> WHAT YOU ARE ASKED TO DO
Turn every line of the records into a JSON list of strings, one string per line, skipping blank lines. Leave the pictures out.

(Stored data)
# # # # #
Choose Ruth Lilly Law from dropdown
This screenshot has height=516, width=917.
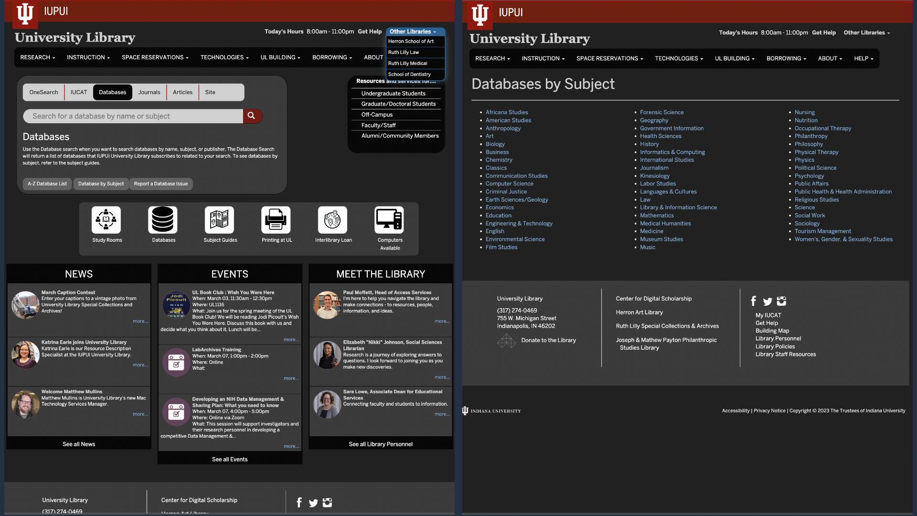(404, 52)
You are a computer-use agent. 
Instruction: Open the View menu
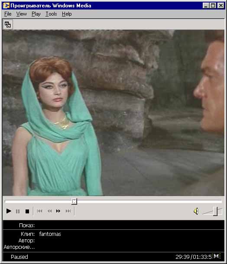click(x=21, y=14)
# # # # #
> REPLY TO THE EXERCISE
[
  "Choose Ruth Lilly Law from dropdown",
  "This screenshot has height=516, width=917.",
  "(404, 52)",
  "You are a computer-use agent. ",
  "Instruction: Open the View menu",
  "click(x=21, y=14)"
]